+++ Source passage +++

Results from very early tests of the vaccine in mice and rabbits show it induces an antibody response able to halt many strains of the P. falciparum parasite, the form that causes almost all of the 655,000 malaria deaths worldwide each year.
The researchers, whose work was published in the journal Nature Communications on Tuesday, plan to take the vaccine into early stage human trials in two to three years, but it may be a decade or more beyond that before it is fully developed.
"Vaccines against malaria are notoriously difficult to develop," said Adrian Hill of Britain's Oxford University, who worked on the vaccine research team.
This vaccine builds on work published last month by the same team, who pinpointed a single receptor for a protein called RH5 that is critical for the malaria parasite to gain entry into red blood cells where it multiplies and spreads.
The researchers said in November they thought that by blocking this process, they could halt the disease in its tracks - and Tuesday's results confirm their thinking.
"What's exciting about RH5 is that we've shown that antibodies against this protein have so far knocked down every parasite we've been able to test in the laboratory," Simon Draper of Oxford's Jenner Institute, who also worked on the study, said in a telephone interview.
"We haven't found one yet that the vaccine isn't able to stop."
Malaria is a mosquito-borne parasitic disease that killed around 655,000 in 2010 according to latest World Health Organisation data. The vast majority of malaria deaths are among children and babies in sub-Saharan Africa.
The blood stage of the parasite's life cycle begins when it invades human red blood cells, and it is this stage that is responsible for malaria illnesses and deaths.
Scientists have been working for decades on trying to develop an effective vaccine against the disease, but this has proved particularly tricky because the parasites' antigens - the target of vaccines - tend to be genetically too diverse.
Researchers say RH5 doesn't show this diversity, making it a particularly good target for a vaccine to exploit.
British drugmaker GlaxoSmithKline published data in October showing its experimental vaccine, RTS,S, halved the risk of children getting malaria in a large trial in Africa, making it likely to become the world's first licensed malaria vaccine.
Other teams of researchers around the world are also working on other approaches to a malaria vaccine.
Experts agree that wiping out the disease - a goal the scientific community says could be achieved in the next few decades with the right tools - will need a vaccine that is more effective than RTS,S.
"Unlike RTS,S, which aims to stop the parasite getting into the liver, this RH5 vaccine is trying to kill the parasite in the blood," Draper explained. "So it may be possible that the RH5 vaccine could complement RTS,S."
"Ultimately we don't know until we test our vaccine in humans whether it will be more efficacious than RTS,S. But these data on RH5 are some of the most exciting in the field at the moment."

+++ Data excerpts +++

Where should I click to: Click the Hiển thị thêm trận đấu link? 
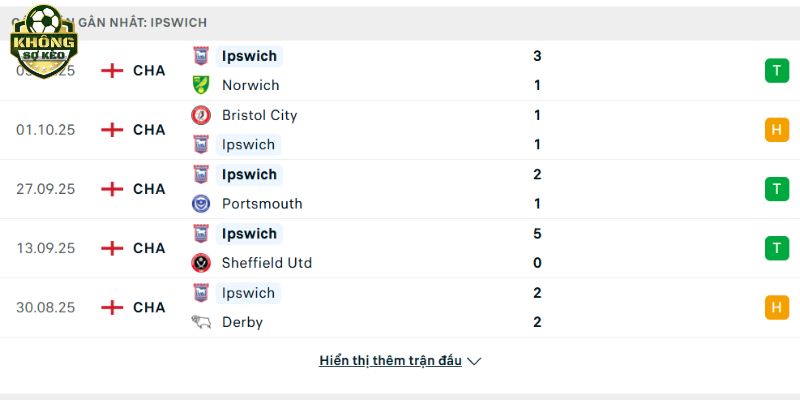pos(390,361)
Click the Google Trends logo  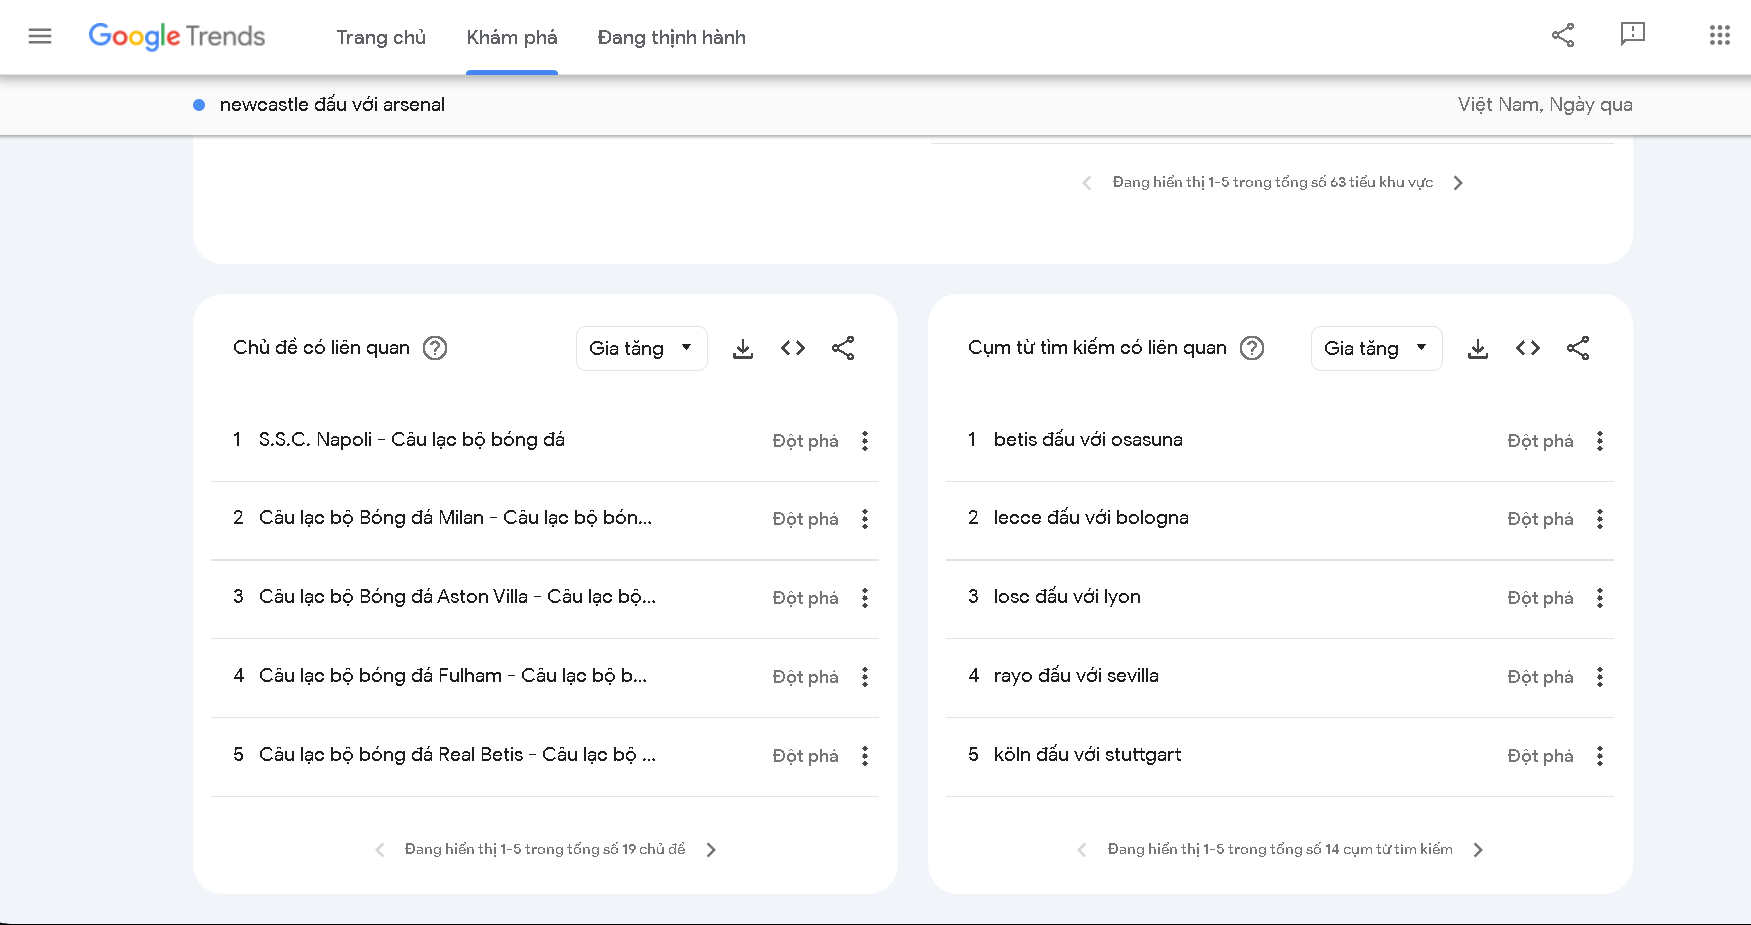(177, 37)

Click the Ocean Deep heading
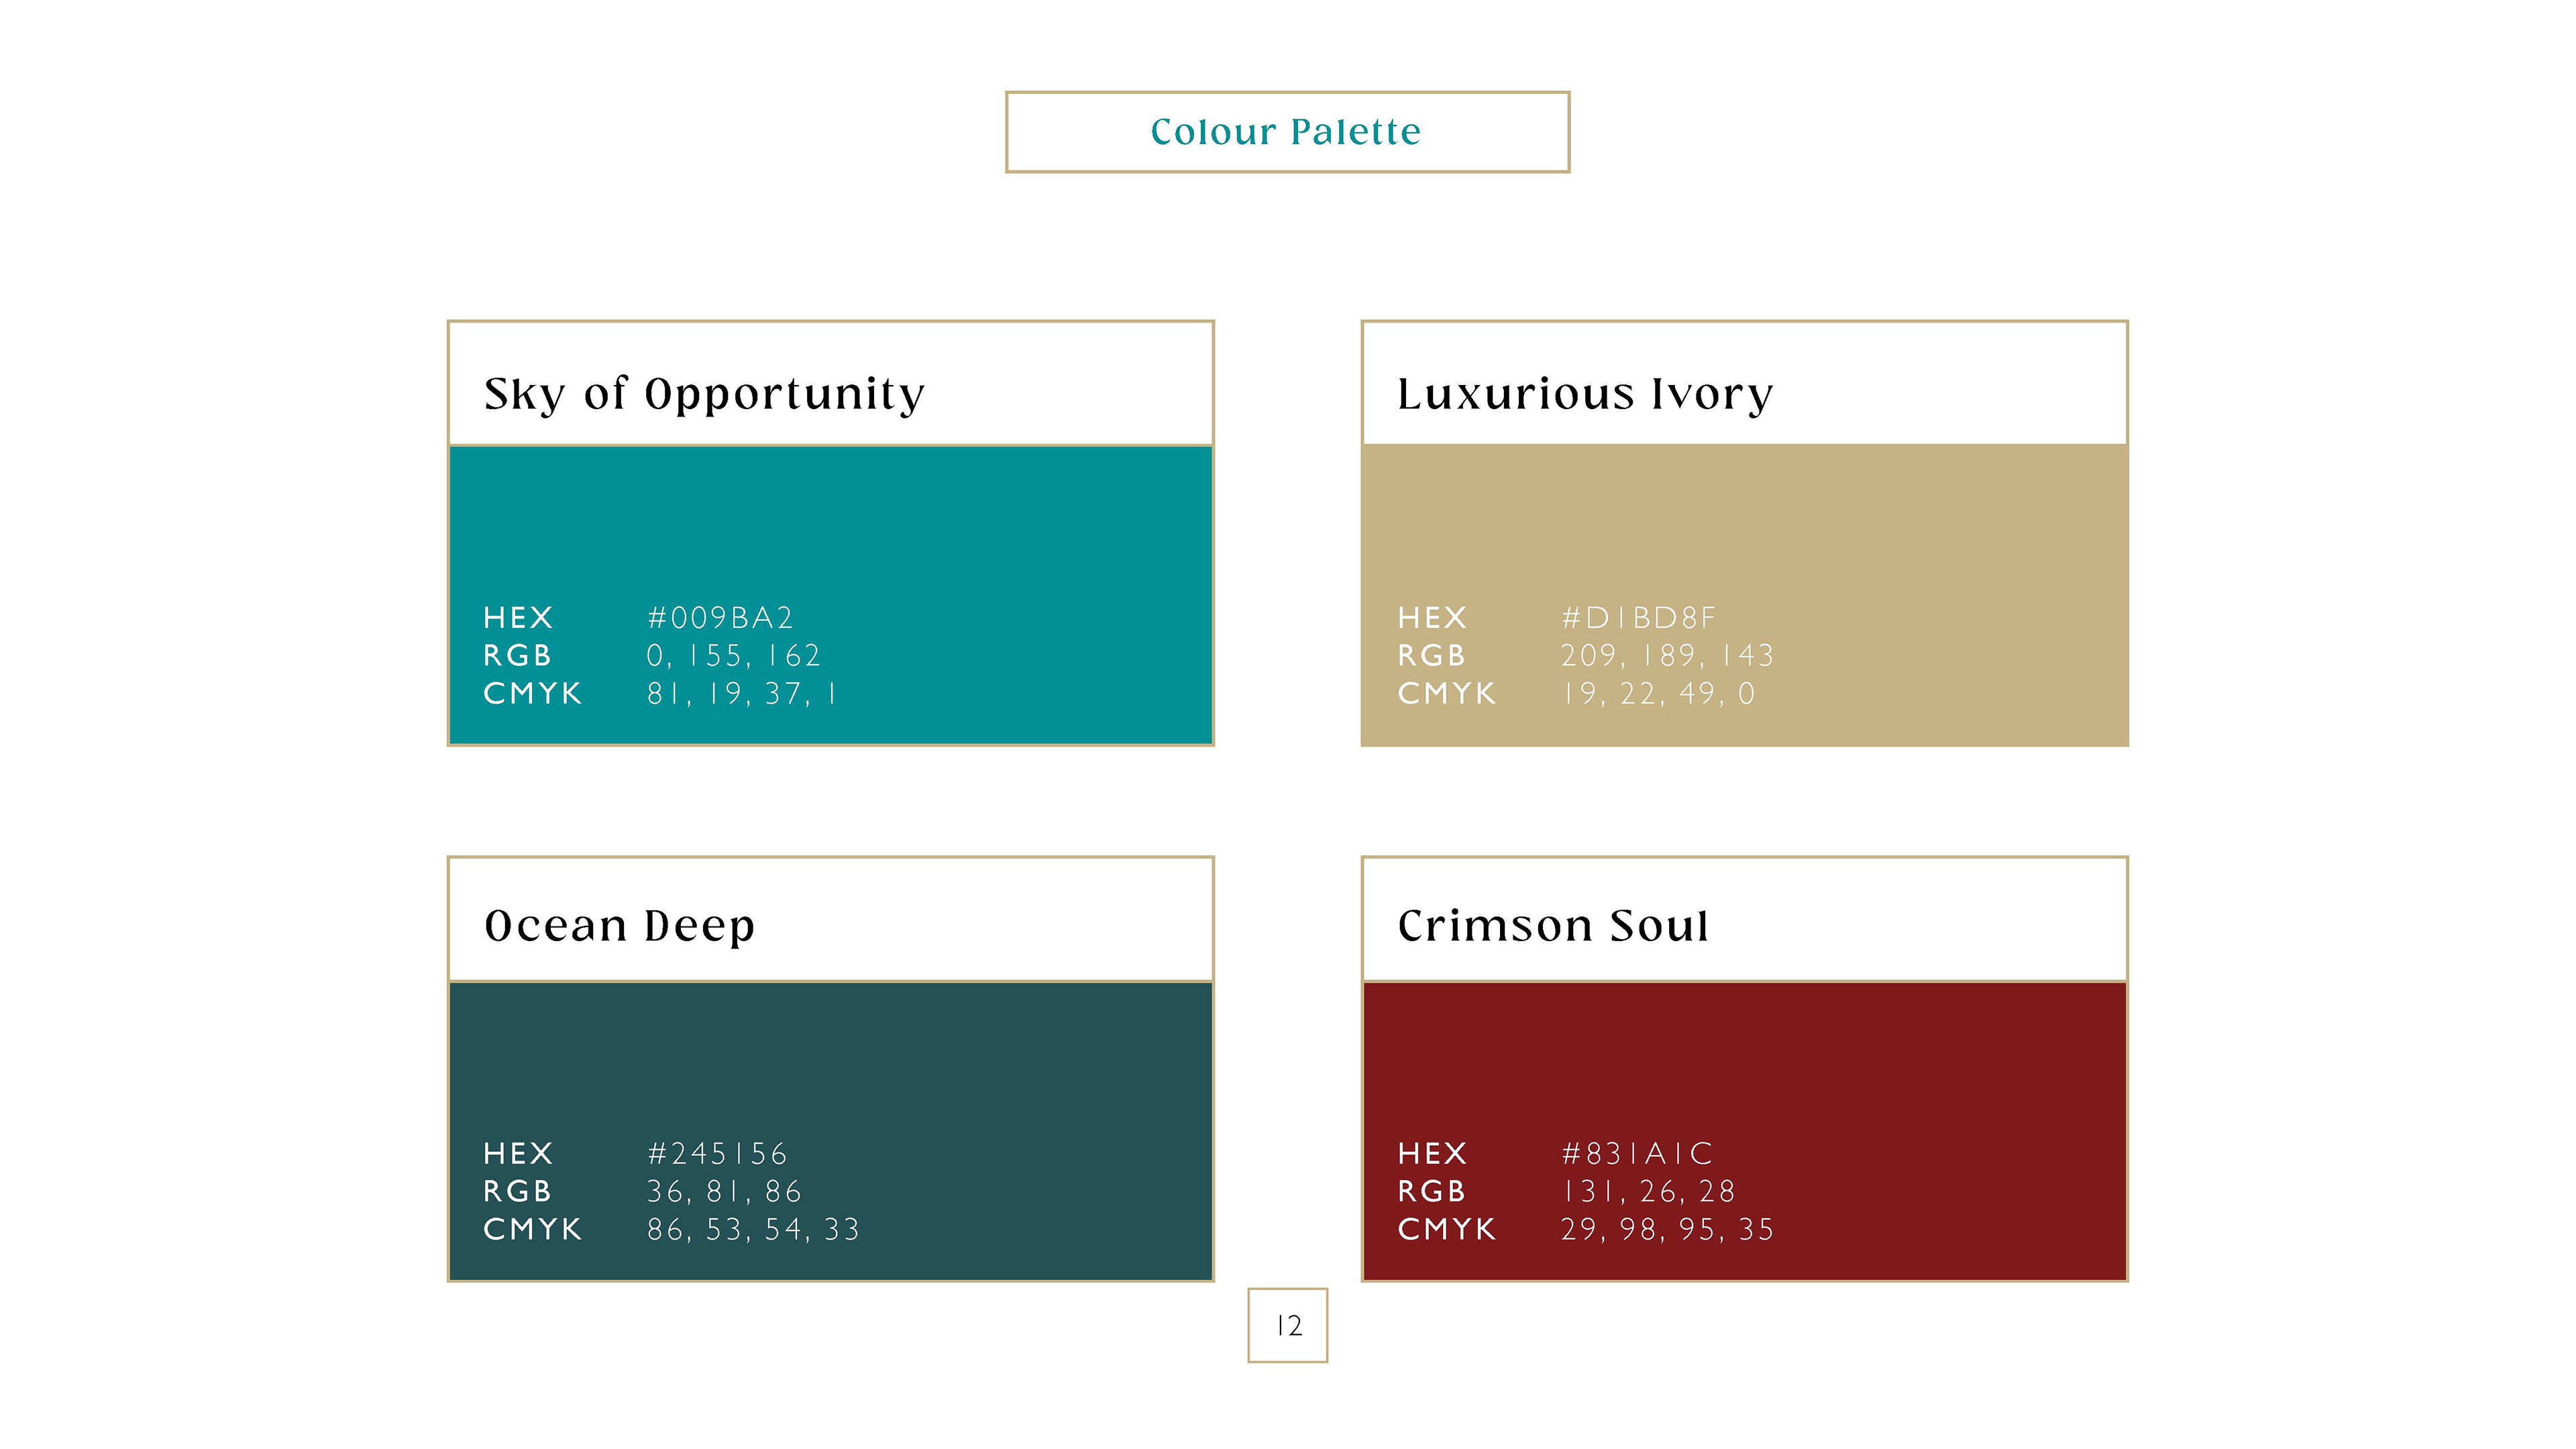pyautogui.click(x=619, y=926)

+++

Return the stretch of the malaria vaccine article from "Experts agree that" through "effective than RTS,S.", copied exactly.

▶ Expected answer
Experts agree that wiping out the disease - a goal the scientific community says could be achieved in the next few decades with the right tools - will need a vaccine that is more effective than RTS,S.